Él esperaba una respuesta agria, y la mujer no lo defraudó.
—Podrían empezar por librarlo de los
carabinieri.
—Claro. Veré lo que puedo hacer al respecto —dijo Brunetti, que dudaba de poder hacer algo. Cambiando de registro, preguntó—: ¿Su marido entiende lo que usted le dice,
signora
?
—Sí.
—Bien. —Los conocimientos de Brunetti acerca del funcionamiento del cerebro eran rudimentarios, pero parecía lógico que, si el hombre comprendía las palabras, era probable que pudiera recuperar el habla. ¿Existía algún medio de comprobar las facultades de Pedrolli? Sin habla, ¿qué somos?
—… alejados a los medios —la oyó decir.
—Disculpe,
signora,
no he oído lo que decía. Estaba pensando en su marido.
—Si existe la manera de impedir que esto llegue a los medios —repitió ella.

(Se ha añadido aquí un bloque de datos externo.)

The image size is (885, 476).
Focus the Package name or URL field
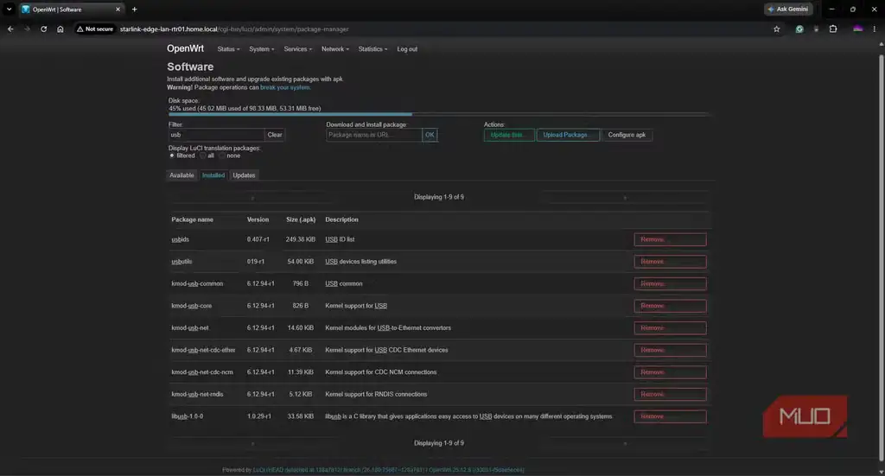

Sin duda se refería a los cargos de adopción ilegal que serían formulados contra ellos, pero Brunetti pensó instantáneamente en las brutales tácticas de los
carabinieri:
evidentemente, al Estado le convenía que no aparecieran en la prensa. Pero, en el caso de que los arrestos llegaran a ser de dominio público —y aquí intervino el recuerdo del telediario de aquella mañana para decirle que ya lo eran—, convendría a los Pedrolli que también se difundiera el trato que habían sufrido a manos de los
carabinieri.
—En su lugar,
signora,
yo esperaría a ver cómo lo presentan.
—¿Qué quiere decir?
—Usted y su marido cometieron un error llevados del amor, según me parece —empezó Brunetti, consciente de que estaba aleccionando a una testigo o, incluso, ayudando a una sospechosa. Pero, a su modo de ver, mientras se limitara a referirse al comportamiento de los medios, no podía haber nada reprobable en lo que pudiera decir ni en las advertencias que pudiera hacer—. Por lo tanto, quizá decidan tratarlos con benevolencia.